Exactly reproduce each record listed below.

▶

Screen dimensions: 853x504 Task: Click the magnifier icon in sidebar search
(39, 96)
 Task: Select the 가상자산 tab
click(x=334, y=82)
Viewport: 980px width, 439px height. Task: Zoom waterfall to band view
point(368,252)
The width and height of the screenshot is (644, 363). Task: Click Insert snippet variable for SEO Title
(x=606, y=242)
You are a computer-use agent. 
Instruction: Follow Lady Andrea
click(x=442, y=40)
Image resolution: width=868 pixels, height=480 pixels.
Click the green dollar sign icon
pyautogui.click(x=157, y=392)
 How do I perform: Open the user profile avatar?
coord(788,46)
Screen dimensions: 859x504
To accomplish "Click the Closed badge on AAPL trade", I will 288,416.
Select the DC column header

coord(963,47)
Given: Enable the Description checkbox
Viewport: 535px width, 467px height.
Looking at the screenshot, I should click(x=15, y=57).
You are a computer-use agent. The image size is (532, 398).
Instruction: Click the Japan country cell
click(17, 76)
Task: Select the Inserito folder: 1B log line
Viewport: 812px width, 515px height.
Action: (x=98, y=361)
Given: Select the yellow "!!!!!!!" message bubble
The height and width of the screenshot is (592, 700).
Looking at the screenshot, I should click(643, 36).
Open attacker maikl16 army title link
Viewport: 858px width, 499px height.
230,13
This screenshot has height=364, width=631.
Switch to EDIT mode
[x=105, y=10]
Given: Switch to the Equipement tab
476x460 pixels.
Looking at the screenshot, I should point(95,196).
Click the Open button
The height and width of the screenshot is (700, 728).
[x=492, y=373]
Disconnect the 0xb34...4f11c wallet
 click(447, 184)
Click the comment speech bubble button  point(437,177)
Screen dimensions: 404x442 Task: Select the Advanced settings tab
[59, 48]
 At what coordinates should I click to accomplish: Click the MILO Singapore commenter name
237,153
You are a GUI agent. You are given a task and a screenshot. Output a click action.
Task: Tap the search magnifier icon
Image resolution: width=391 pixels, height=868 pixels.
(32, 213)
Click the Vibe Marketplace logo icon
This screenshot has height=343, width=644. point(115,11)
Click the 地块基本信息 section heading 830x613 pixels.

◀

§ Your solution
Screen dimensions: 853x504 Task: Click the magnifier icon in sidebar search
(39, 96)
 Task: Select the 가상자산 tab
click(x=334, y=82)
Viewport: 980px width, 439px height. Task: Zoom waterfall to band view
point(368,252)
The width and height of the screenshot is (644, 363). Task: Click Insert snippet variable for SEO Title
(x=606, y=242)
You are a computer-use agent. 
Instruction: Follow Lady Andrea
click(x=442, y=40)
Image resolution: width=868 pixels, height=480 pixels.
Click the green dollar sign icon
pyautogui.click(x=157, y=392)
 How do I perform: Open the user profile avatar?
coord(788,46)
Screen dimensions: 859x504
To accomplish "Click the Closed badge on AAPL trade", I will 288,416.
Select the DC column header

coord(963,47)
Given: Enable the Description checkbox
Viewport: 535px width, 467px height.
Looking at the screenshot, I should click(x=15, y=57).
You are a computer-use agent. The image size is (532, 398).
Instruction: Click the Japan country cell
click(17, 76)
Task: Select the Inserito folder: 1B log line
Viewport: 812px width, 515px height.
Action: (x=98, y=361)
Given: Select the yellow "!!!!!!!" message bubble
The height and width of the screenshot is (592, 700).
Looking at the screenshot, I should click(643, 36).
Open attacker maikl16 army title link
Viewport: 858px width, 499px height.
230,13
This screenshot has height=364, width=631.
Switch to EDIT mode
[x=105, y=10]
Given: Switch to the Equipement tab
476x460 pixels.
Looking at the screenshot, I should point(95,196).
Click the Open button
The height and width of the screenshot is (700, 728).
[x=492, y=373]
Disconnect the 0xb34...4f11c wallet
 click(447, 184)
Click the comment speech bubble button  point(437,177)
Screen dimensions: 404x442 Task: Select the Advanced settings tab
[59, 48]
 At what coordinates should I click to accomplish: Click the MILO Singapore commenter name
237,153
You are a GUI agent. You are given a task and a screenshot. Output a click action.
Task: Tap the search magnifier icon
Image resolution: width=391 pixels, height=868 pixels.
(32, 213)
Click the Vibe Marketplace logo icon
This screenshot has height=343, width=644. point(115,11)
Click the 地块基本信息 section heading 830x613 pixels.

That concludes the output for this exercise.